Question

When is dry atmo air stable and unstable in regards to ELR and DALR?

Answer 1

Dry atmospheric air is stable when the ELR is less than the DALR, and unstable when the ELR is greater than the DALR.

Step-by-step explanation:

In meteorology, dry atmospheric air is stable when the environmental lapse rate (ELR) is less than the dry adiabatic lapse rate (DALR). The ELR refers to the rate at which the temperature of the air changes with height in the atmosphere, while the DALR represents the rate at which the temperature changes with height for a parcel of dry air.

If the ELR is less than the DALR, it means that the temperature of the surrounding air decreases more slowly with height compared to a parcel of dry air. As a result, the parcel of dry air will be colder and denser than the surrounding air, causing it to sink and remain stable.

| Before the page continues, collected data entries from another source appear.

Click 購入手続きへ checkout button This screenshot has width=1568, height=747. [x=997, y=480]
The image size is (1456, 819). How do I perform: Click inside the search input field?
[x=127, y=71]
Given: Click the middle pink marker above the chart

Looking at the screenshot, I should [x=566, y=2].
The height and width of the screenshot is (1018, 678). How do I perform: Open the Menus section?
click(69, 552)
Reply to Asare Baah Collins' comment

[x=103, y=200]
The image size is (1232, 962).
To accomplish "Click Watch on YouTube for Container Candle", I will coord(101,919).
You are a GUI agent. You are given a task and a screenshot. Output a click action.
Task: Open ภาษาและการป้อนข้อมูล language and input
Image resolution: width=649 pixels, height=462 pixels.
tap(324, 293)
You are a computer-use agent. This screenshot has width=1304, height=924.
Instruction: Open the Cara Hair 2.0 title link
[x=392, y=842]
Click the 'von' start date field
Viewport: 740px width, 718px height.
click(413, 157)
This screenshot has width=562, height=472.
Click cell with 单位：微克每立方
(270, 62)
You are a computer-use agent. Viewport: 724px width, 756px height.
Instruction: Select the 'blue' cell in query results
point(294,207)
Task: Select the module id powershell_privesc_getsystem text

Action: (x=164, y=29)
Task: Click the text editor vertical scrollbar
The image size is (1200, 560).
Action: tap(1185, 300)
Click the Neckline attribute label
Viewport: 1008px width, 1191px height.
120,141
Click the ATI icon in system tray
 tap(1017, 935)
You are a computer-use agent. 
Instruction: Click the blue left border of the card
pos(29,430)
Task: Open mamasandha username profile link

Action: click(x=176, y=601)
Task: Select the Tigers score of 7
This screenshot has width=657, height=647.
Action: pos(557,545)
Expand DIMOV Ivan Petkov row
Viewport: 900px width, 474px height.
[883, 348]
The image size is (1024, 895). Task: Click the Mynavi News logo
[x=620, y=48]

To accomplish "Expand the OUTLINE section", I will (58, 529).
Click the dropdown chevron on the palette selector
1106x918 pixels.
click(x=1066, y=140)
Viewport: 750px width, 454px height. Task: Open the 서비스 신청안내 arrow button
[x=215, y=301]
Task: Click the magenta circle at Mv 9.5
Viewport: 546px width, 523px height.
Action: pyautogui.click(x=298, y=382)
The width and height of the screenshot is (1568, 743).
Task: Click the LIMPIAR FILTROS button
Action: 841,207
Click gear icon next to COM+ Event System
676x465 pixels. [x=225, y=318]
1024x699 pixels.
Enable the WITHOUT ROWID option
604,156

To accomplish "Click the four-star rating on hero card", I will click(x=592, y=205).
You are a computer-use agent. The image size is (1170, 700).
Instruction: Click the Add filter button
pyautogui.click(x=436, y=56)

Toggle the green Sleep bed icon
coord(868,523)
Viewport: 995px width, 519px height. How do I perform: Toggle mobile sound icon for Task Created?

On the other hand, if the ELR is greater than the DALR, the temperature of the surrounding air decreases more rapidly with height. In this case, a parcel of dry air will be warmer and less dense than the surrounding air, leading to its upward movement and causing instability in the atmosphere.

Answer 2

Dry atmospheric air stability is determined by comparing the Environmental Lapse Rate (ELR) to the Dry Adiabatic Lapse Rate (DALR). Stable conditions are present when the ELR is below the DALR, while unstable conditions occur when the ELR exceeds the DALR.

Step-by-step explanation:

The stability of dry atmospheric (atmo) air in regards to the Environmental Lapse Rate (ELR) and the Dry Adiabatic Lapse Rate (DALR) depends on the comparison between these two rates. Stable air conditions occur when the ELR is less than the DALR. This means that the surrounding air cools at a slower rate with altitude compared to a rising parcel of dry air, which would then tend to sink back to its original position, as it becomes cooler and denser than the surrounding air. On the other hand, unstable air conditions arise when the ELR is greater than the DALR. In this scenario, a parcel of air that rises will continue to rise because it remains warmer and less dense than the surrounding air at the same altitude. Air stability significantly influences weather patterns, including cloud formation, precipitation, and storm development.